The station at Auckland will be installed on Messrs Geo. Court and Sons’ big new building in Karangahape road The aerial will consist of two lattice steel towers spanning 220 feet and over 100 feet above the roof, which is in turn 80 feet above the street The operating room, also situated on the roof, and directly under the aerial, will measure 20 feet by 30 feet”. Plans are now in hand for building a special studio with efficient acoustic properties so as to obtain the maximum effect from the first-class talent it is the intention of the company to broadcast. Similar arrangements are in hand for Christchurch, and it is expected that both the new stations will commence broadcasting within a few weeks of each other. Wellington and Dunedin conditions are also being investigated with a view to proceeding with the installation of stations immediately the Auckland and Christchurch plants are in operation. Now that the matter of delivery of the very latest and most modern broadcasting equipment has been finalised, the company will concentrate on providing the best and latest in studio accommodation and when that is more advanced the company will turn its attention to the programmes to be broadcast.

The proposals for Dominion broad-casting have been submitted to one of the most prominent authorities in the World and mailed information just received from England gives the information that after examination of these proposals, it is considered that the scheme as defined by the Government is the best solution to the problems of national broadcasting in New Zealand, in fact, no alternative proposition to that submitted was required.

Friction, spring or pressure contacts between the movable and stationary parts of tuning instruments are a frequent source of noise and trouble. The connexion may seem excellent-when the new condenser or variometer is inspected in the shop, but after a period of use we begin to notice scratching and rasping noises upon turning the dials, which, are due to loose or corroded contacts resulting from the inevitable wear and tear, oxidation, etc. There are enough unavoidable noises about any radio without permitting such as these to continue, especially since they represent a decided lowering of efficiency through high resistance and the possible loss of DX.
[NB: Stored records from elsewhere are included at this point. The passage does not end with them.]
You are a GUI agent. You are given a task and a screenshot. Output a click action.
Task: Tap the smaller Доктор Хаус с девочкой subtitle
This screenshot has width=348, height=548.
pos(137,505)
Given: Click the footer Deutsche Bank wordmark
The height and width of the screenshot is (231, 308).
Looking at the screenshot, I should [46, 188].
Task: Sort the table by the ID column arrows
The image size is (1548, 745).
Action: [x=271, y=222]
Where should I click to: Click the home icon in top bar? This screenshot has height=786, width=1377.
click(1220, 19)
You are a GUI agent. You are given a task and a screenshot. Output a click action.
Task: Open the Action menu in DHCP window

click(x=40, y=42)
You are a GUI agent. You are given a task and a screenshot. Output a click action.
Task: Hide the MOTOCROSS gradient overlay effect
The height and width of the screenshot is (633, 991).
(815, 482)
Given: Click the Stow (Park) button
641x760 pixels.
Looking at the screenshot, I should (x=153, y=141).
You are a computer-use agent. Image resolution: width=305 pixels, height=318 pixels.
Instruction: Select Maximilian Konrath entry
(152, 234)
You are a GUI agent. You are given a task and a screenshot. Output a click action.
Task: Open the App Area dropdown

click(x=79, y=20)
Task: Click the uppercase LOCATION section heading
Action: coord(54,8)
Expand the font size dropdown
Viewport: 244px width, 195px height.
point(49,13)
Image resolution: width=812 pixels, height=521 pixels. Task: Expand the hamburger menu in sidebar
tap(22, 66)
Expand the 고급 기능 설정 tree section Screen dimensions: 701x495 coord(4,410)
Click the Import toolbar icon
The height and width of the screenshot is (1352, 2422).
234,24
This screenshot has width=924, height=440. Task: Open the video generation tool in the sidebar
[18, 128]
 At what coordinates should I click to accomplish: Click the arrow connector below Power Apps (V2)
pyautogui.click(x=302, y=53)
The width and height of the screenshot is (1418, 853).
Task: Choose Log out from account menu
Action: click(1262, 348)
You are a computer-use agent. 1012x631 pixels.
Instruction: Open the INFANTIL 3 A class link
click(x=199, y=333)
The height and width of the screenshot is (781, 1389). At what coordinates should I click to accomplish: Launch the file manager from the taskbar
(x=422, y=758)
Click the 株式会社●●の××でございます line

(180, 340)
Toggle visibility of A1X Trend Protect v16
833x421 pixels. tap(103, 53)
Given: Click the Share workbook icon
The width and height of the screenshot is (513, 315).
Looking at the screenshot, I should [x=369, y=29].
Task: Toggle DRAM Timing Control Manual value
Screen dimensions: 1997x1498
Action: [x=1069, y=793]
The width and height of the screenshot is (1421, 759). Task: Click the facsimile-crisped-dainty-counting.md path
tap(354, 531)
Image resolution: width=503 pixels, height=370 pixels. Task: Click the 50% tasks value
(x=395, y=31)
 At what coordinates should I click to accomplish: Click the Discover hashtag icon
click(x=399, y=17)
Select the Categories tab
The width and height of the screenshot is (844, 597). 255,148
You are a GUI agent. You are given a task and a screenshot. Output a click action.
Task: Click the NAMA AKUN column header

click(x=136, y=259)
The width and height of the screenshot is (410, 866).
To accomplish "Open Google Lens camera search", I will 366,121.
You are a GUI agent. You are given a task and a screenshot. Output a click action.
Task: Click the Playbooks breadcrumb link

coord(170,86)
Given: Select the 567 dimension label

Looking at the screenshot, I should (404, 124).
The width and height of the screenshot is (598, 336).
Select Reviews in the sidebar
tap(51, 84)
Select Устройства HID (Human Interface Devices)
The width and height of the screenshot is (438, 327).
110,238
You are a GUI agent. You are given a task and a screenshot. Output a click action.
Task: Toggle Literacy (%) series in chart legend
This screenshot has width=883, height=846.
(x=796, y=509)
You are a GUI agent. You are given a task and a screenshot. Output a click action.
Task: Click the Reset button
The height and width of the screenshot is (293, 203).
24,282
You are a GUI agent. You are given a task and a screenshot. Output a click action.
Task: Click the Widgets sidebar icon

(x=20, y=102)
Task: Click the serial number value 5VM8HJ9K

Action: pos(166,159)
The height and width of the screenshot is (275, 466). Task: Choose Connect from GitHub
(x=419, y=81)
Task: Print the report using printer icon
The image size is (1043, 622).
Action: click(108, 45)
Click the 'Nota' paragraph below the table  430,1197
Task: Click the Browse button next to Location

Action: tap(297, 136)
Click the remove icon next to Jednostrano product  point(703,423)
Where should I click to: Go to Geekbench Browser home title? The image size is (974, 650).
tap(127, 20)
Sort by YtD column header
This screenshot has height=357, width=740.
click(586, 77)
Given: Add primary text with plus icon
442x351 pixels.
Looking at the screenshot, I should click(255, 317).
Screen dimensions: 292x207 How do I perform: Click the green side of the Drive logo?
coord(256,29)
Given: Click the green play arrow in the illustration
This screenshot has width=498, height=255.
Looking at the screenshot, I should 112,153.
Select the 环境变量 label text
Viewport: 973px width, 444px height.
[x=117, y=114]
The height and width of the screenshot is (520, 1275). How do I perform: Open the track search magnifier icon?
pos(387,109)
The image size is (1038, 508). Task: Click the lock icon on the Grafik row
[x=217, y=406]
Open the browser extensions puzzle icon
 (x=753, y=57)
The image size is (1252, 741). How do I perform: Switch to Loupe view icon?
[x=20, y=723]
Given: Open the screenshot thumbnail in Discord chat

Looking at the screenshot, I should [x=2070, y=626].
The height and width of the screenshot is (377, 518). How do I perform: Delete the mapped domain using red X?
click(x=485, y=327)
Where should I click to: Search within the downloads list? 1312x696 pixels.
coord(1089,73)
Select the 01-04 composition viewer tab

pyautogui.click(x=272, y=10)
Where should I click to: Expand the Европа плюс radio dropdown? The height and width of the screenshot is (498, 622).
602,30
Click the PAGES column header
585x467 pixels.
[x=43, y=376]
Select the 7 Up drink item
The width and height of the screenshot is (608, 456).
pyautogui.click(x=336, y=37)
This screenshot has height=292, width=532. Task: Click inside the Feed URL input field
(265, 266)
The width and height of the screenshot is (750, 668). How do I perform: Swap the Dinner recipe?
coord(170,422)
Substituting short lengths of flexible wire, commonly called pigtails, for these movable contacts is to be highly recommended as well worth the trouble. To be flexible the wire must be strained the finer the strands the more so. Braided wire is especially satisfactory. The wire may or may not be insulated; it need not be unless two leads are to be brought out very close to each other, which is generally poor practice. The two ends must be soldered, of course. It is essential that the solder penetrate the strands thoroughly to make a good joint. The usual precautions of absolute cleanliness, a hot and well-tinned iron, and a minimum of some good non-corrosive flux apply here. This gives us a perfect electrical contact but some mechanical considerations are also necessary.

It is obvious that the pigtails are liable to be twisted off their anchorages if the motor be moved too far. To prevent this we should limit the motion of the dial to not more than one complete revolution; a half revolution or 180 degrees, is just as satisfactory and often simpler to obtain. This can be done in several ways. While it is possible to rely on one’s memory and simply form the habit of never going beyond the numbered portion of the dial, it is not the safest way, especially in the average family.